In my last post we looked at Paul’s illustration of the root and branches. We’re told that as Gentiles, we’ve been grafted into the holy root.
You will say then, “Branches were broken off so that I could be grafted in.” Granted. But they were broken off because of unbelief, and you stand by faith. Do not be arrogant, but be afraid.
Sometimes we get the wrong perspective, as believers. We concentrate on the fact that they were broken off so that we would have a place in God’s kingdom.
The problem is that when I take that view, it makes me the center. In actuality, they were broken off because of their unbelief. It had nothing to do with whether or not I would be grafted in.

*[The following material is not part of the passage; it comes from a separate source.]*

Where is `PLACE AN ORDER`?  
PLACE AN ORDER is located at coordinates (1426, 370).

On the other hand, we as Gentile believers, remain by faith. So Paul tells us not to have a lofty mind. We’re no better, just because we trusted God. Instead, there should be some holy fear mixed in.
This is how Jesus put it.
“I am the true vine, and my Father is the gardener. He cuts off every branch in me that bears no fruit, while every branch that does bear fruit he prunes so that it will be even more fruitful. You are already clean because of the word I have spoken to you. Remain in me, and I will remain in you. No branch can bear fruit by itself; it must remain in the vine. Neither can you bear fruit unless you remain in me.”

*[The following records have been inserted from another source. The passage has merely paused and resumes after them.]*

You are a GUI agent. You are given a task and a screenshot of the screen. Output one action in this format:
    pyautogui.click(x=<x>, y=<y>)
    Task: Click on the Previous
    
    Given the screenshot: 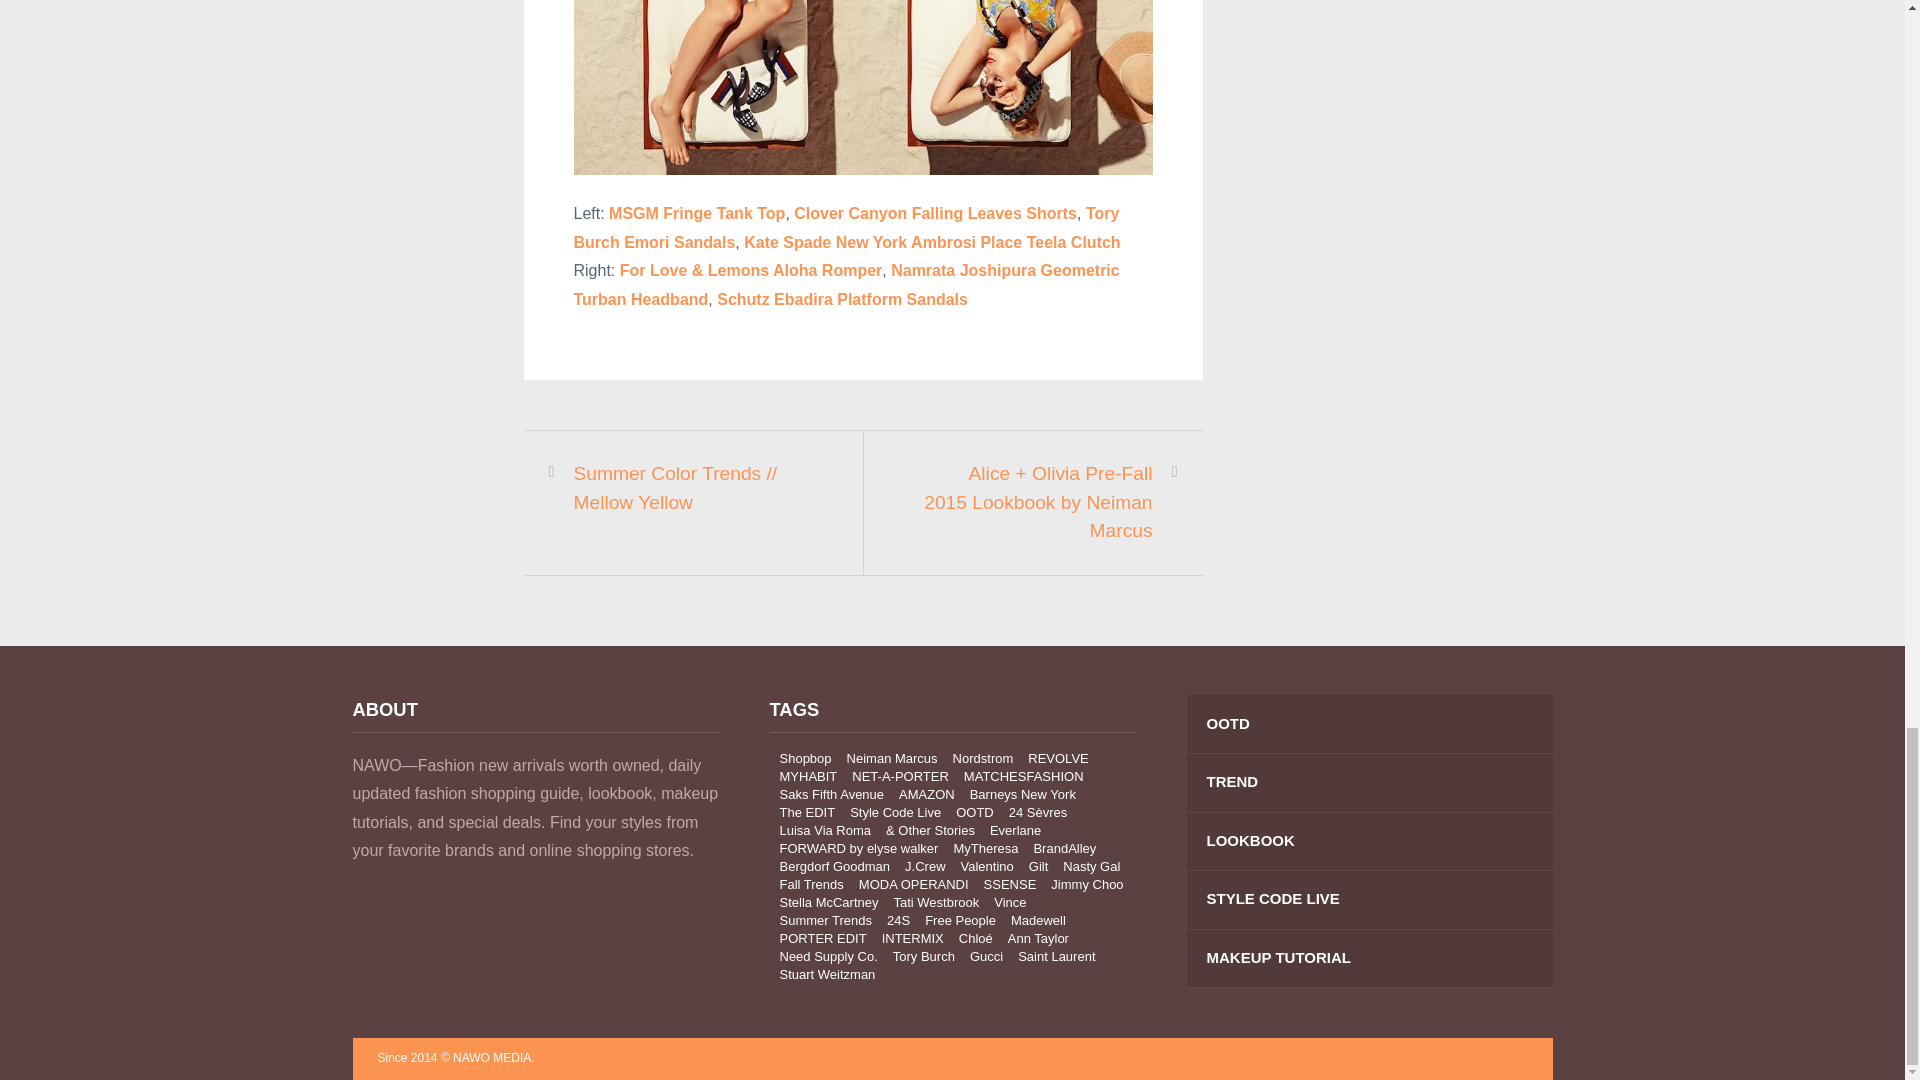 What is the action you would take?
    pyautogui.click(x=690, y=488)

The simple fact is that we remain in Christ – the holy Root – by faith. Otherwise we wither and die, spiritually. That’s where this fear comes in. We need to understand that fear is not always a bad thing. The right kind of fear is essential to our Christian walk.
By faith Noah, when warned about things not yet seen, in holy fear built an ark to save his family. By his faith he condemned the world and became heir of the righteousness that comes by faith.

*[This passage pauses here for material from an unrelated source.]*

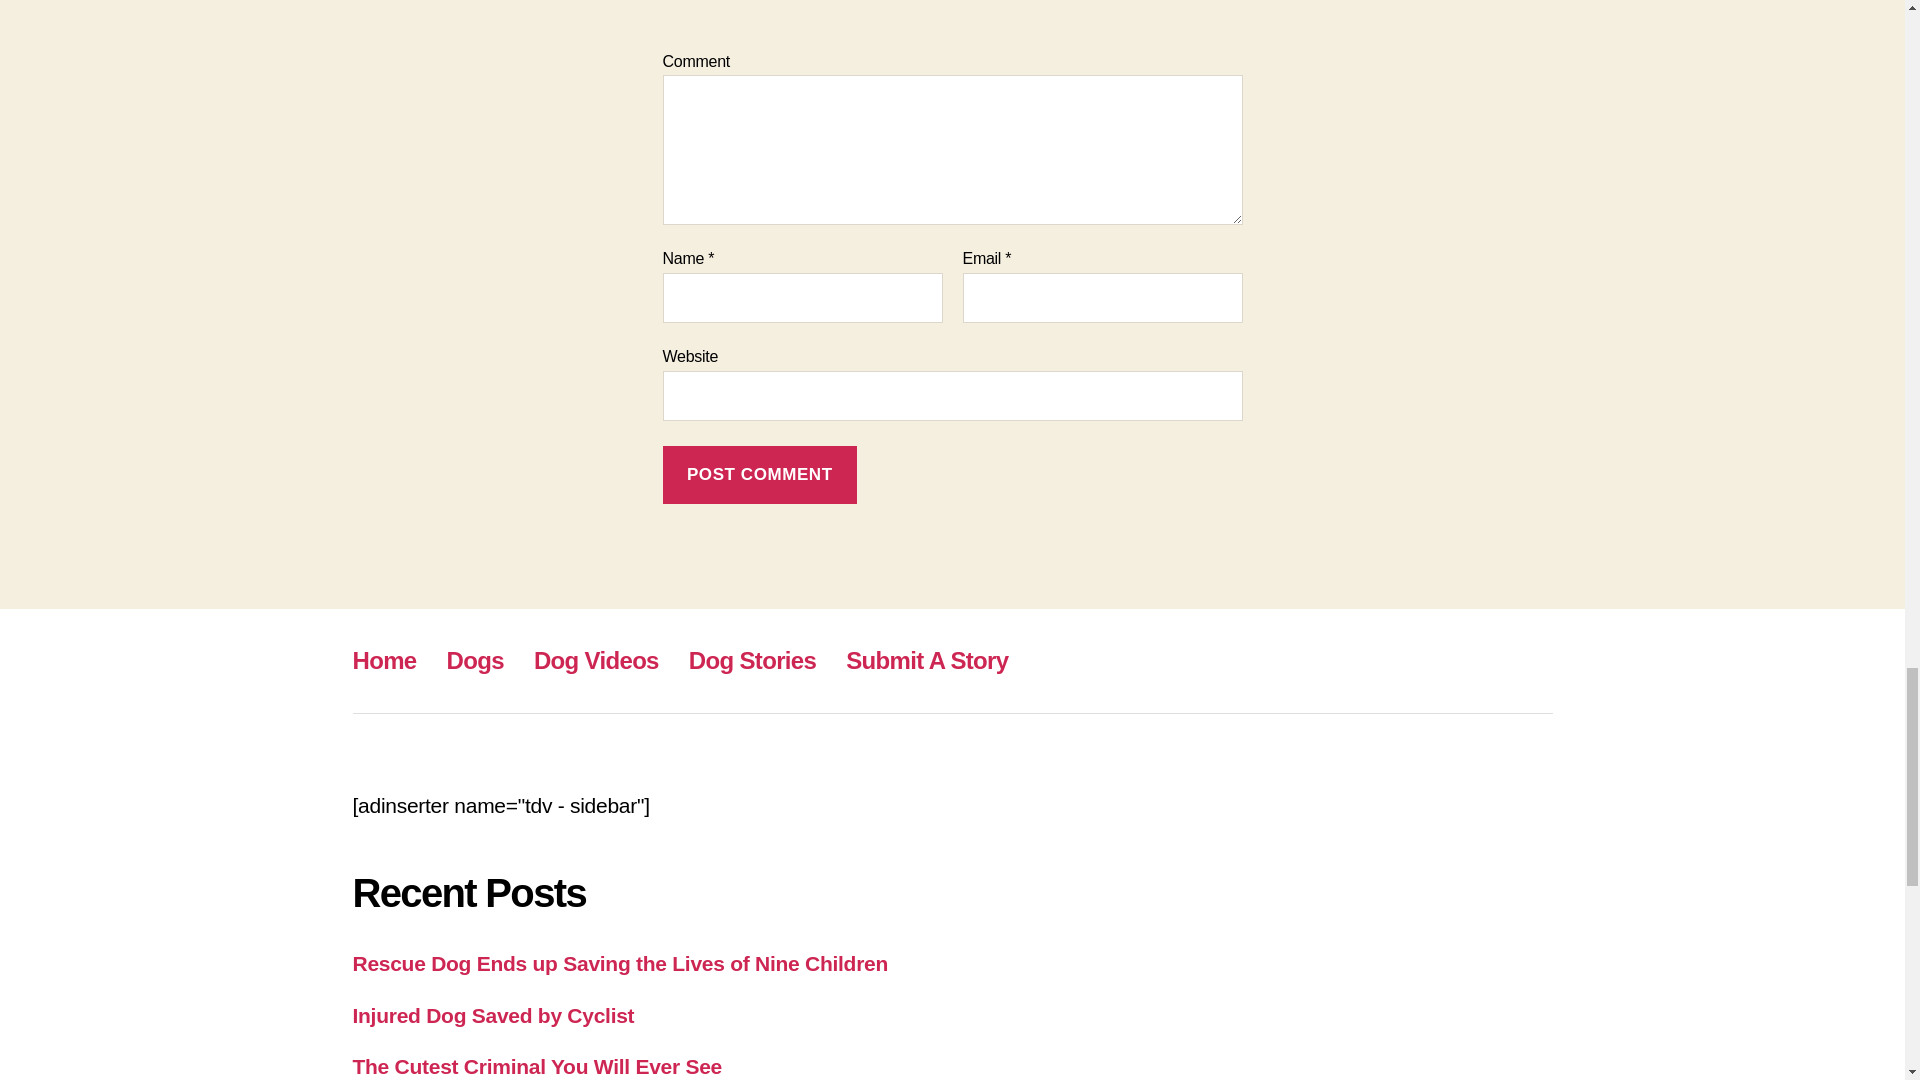  I want to click on Post Comment, so click(759, 476).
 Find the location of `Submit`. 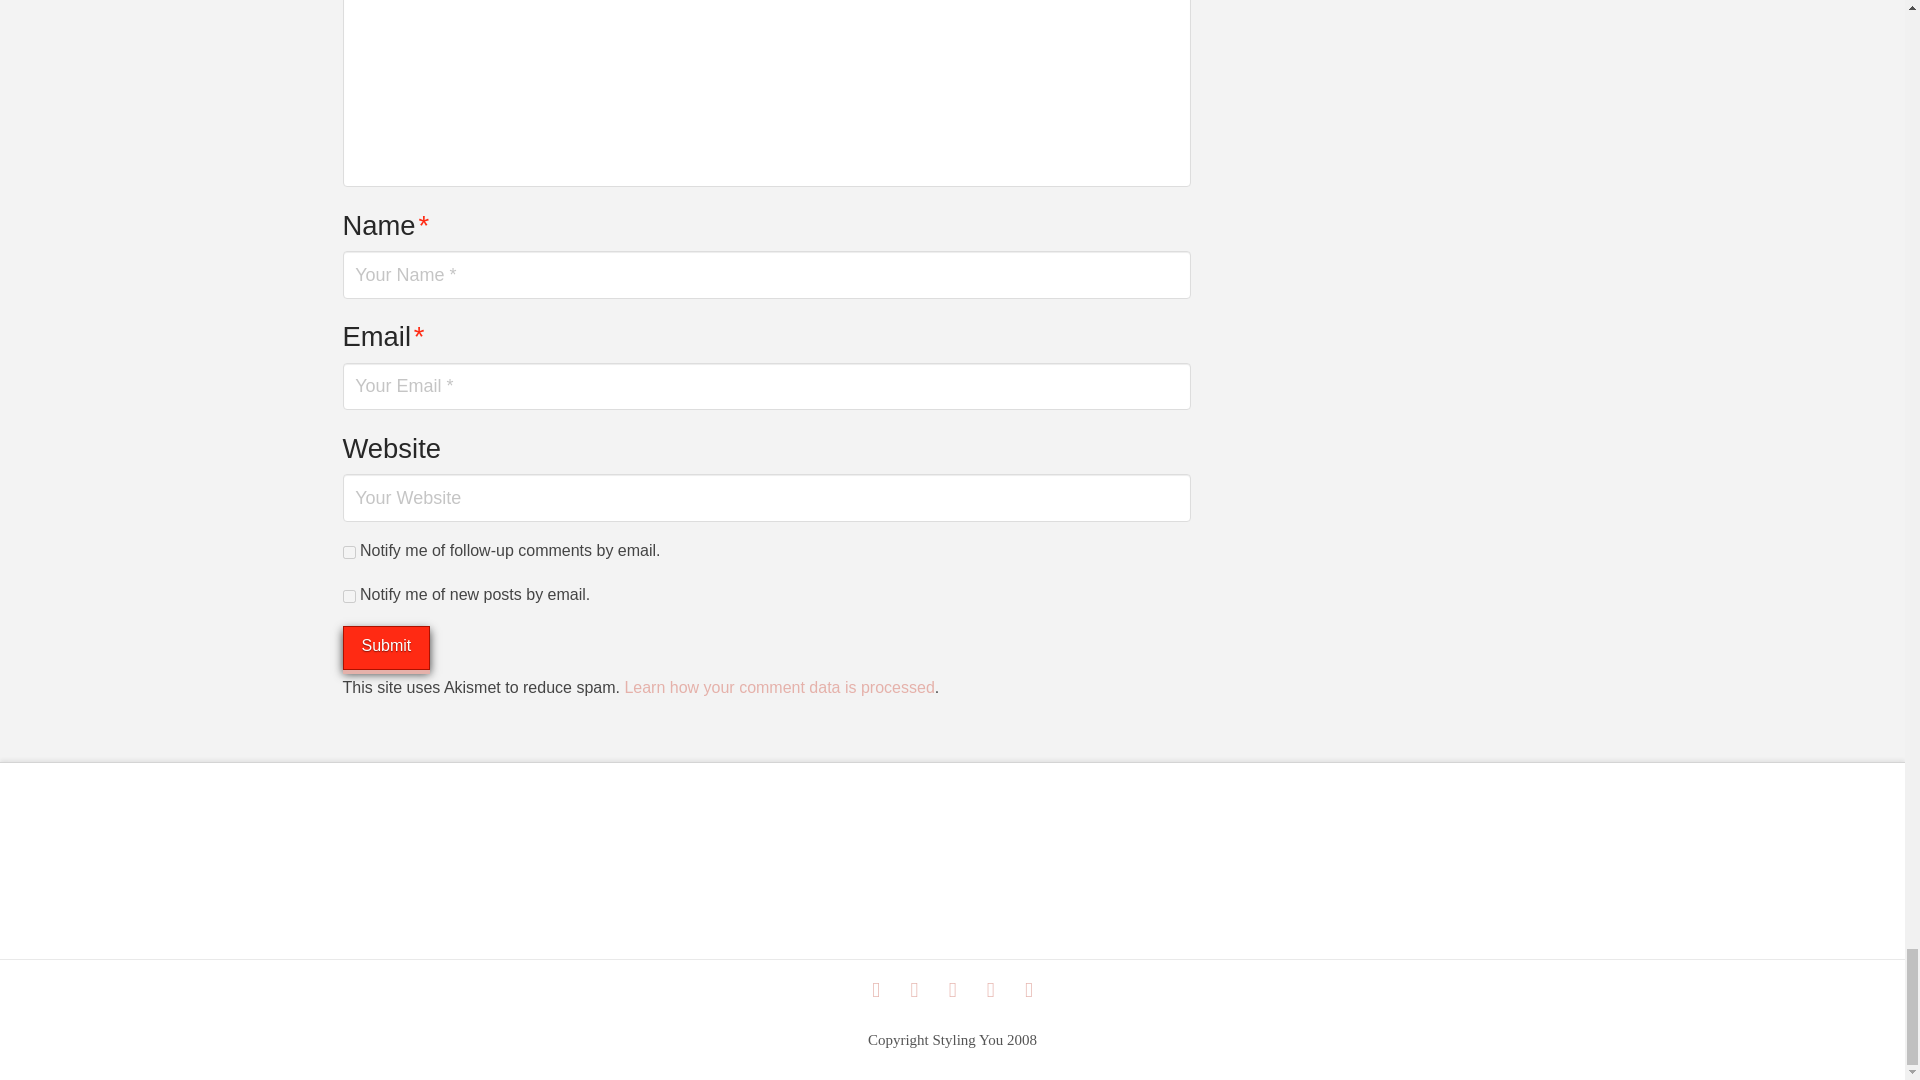

Submit is located at coordinates (386, 648).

Scripture is clear that by faith, Noah…feared. This fear came when he was warned about unseen things. Yet by his faith – fearing to miss out on God’s best for him and his family – he obtained righteousness.
In Romans we see the kingdom of God as a living olive tree. That testimony brings condemnation on the withering branches lying on the ground. It’s a sobering call to remain in Him. Please understand, we don’t fear Him, but we fear the possibility of losing out on this life-giving Root.
For if God did not spare the natural branches, he will not spare you either.
The question is whether I trust Him or not. It’s not about doing or saying the right things. It’s understanding the character of the God we serve.
Consider therefore the kindness and sternness of God: sternness to those who fell, but kindness to you, provided that you continue in his kindness. Otherwise, you also will be cut off.
Throughout the pages of Scripture we see the twofold character of God. One part is His kindness. If you remember, this is one of the fruit of the Spirit. It speaks of the fact that God is good to the undeserving.
The other side of the coin is God’s sternness, or literally, sharp decisiveness. God has the ability to make the hard choices immediately.
Those without faith fell immediately. But, those who trusted in Christ were immediately shown kindness. That’s why there’s a warning for us to continue to remain in Him. This is especially true in these last days.
Question: What does it take to remain in Christ?